«È più facile spezzare un atomo che un pregiudizio» diceva Albert Einstein, e mai parole si sono rivelate più vere se pensiamo agli stereotipi di genere.
Gli stereotipi di genere si riferiscono a ciò che storicamente le persone intendono riguardo all’essere una femmina o un maschio e ai ruoli che uomini e donne dovrebbero assumere, proprio in virtù del fatto di essere biologicamente femmina o maschio.
Gli stereotipi di genere non sono altro che immagini generalizzate riferite agli esseri umani che, se da una parte semplificano la complessità della realtà in cui si vive, dall’altra annullano le differenze individuali all’interno dei gruppi: infatti, in ogni civiltà, in ogni gruppo sociale, ci sono diversi stereotipi sessuali.

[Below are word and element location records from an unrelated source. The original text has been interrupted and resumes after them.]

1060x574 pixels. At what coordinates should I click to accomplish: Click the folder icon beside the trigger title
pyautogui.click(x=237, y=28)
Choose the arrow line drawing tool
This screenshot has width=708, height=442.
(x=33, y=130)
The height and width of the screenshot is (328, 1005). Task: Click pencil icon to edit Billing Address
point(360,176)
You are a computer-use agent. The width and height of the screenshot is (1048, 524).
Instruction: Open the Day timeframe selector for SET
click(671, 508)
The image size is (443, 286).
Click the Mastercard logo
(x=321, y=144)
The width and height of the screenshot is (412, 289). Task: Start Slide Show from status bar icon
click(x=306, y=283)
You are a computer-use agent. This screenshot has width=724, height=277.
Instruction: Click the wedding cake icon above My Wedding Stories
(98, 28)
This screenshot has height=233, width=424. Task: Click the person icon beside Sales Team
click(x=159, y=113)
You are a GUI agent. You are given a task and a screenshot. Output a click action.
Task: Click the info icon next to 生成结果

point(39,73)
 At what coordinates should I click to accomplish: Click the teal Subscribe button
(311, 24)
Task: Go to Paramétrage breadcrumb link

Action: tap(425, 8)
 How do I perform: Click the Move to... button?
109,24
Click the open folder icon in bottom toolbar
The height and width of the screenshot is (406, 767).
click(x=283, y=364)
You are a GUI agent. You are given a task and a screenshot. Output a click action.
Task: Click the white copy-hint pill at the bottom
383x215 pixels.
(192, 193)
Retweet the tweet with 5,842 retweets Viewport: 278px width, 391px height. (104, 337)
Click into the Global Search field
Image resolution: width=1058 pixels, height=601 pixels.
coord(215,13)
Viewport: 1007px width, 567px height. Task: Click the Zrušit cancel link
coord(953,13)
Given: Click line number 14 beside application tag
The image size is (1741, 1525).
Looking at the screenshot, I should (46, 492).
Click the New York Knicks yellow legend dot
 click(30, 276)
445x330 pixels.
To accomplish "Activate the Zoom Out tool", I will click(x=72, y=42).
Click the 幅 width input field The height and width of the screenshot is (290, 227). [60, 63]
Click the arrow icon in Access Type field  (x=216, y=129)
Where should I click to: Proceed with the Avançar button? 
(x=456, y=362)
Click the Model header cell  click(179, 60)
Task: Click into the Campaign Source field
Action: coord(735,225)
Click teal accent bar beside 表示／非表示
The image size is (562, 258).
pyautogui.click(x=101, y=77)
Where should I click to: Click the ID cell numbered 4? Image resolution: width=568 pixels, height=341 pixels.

La pubblicità e gli stereotipi di genere in Italia
Per esempio, prendiamo gli spot pubblicitari: nella seconda metà del Novecento, in Italia, le pubblicità della Star o del detersivo Dash rappresentavano sempre una casalinga, che poteva trasformarsi in una massaia moderna o in una madre amorevole, ma comunque restava la protagonista assoluta di questi spot.
Col passare degli anni le cose sono cambiate, ma non del tutto: oggi le protagoniste delle pubblicità sono per la maggior parte sempre le donne (54% dei casi, contro il 31,8% degli uomini. Fonte: Indagine dell’Art Directors Club Italiano, Università Alma Mater di Bologna e Nielsen Italia), che però sono diventate multitasking e perciò riescono non solo a lavorare fuori casa, ma anche a cucinare cibi deliziosi, a fare i mestieri, a tenere in ordine la casa e a essere madri amorevoli e mogli sensuali.
Sul report dello studio menzionato sopra si può leggere che «a giudicare dalla narrazione pubblicitaria, il maschio italiano resta un “padre assente” (5,58%). Nel dicembre 2013 alcune aziende rappresentavano come modello di riferimento maschile l’uomo “professionista, l’uomo che si realizza attraverso le sue competenze e la sua determinazione».
Riguardo alle donne, invece, «Colpisce soprattutto un aspetto: i contenuti “creativi”, i messaggi che aziende e agenzie pubblicitarie, insieme, confezionano, raccontano essenzialmente un aspetto della donna: la fisicità».
Il Regno Unito, dal 2018, vieterà le pubblicità sessiste
Di recente, nel Regno Unito l’ASA (Advertising Standards Authority), l’organizzazione che autoregola le norme in materia di pubblicità, ha deciso di riformularne le regole per evitare la produzione di spot che rappresentino evidenti stereotipi di genere.
La discussione è nata in seguito alle polemiche riguardo a due pubblicità: una riguardava un marchio di latte in cui si ipotizzava che una bimba, da grande, diventasse una ballerina e un bambino, invece, uno scienziato.
L’altra si riferiva a prodotti dietetici e chiedeva al pubblico se avesse un fisico pronto per la prova costume, mostrando l’immagine di una donna molto magra in bikini.
L’ASA ha diffuso i motivi della riscrittura delle regole in materia di pubblicità affermando che «questi spot hanno conseguenze sugli individui, sull’economia e sulla società e, anche se la pubblicità è solo uno dei tanti fattori che contribuisce alle discriminazioni basate sul genere, standard più rigidi possono svolgere un ruolo importante nel combattere le disuguaglianze».
Nel rapporto si leggono, fra l’altro, alcuni tipi di spot pubblicitari che saranno vietati: per esempio, le scene di vita quotidiana in cui i membri di una famiglia fanno confusione in casa e poi lasciano da sola una donna a mettere in ordine, o una pubblicità in cui si ipotizza che una determinata attività sportiva sia adatta solo ai maschi e non alle femmine o, ancora, uno spot in cui un uomo sia incapace di svolgere mansioni domestiche o di prendersi cura dei propri figli.
- La pubblicità rispecchia la realtà?
La pubblicità racconta sempre un tipo di uomo e un tipo di donna, ma noi abbiamo l’obbligo di porci queste domande: gli spot rispecchiano davvero la società? Davvero la maggior parte delle persone sono così come vengono rappresentate dalla pubblicità?
E soprattutto: i modelli veicolati dalla pubblicità sono paritari o possono penalizzare un genere?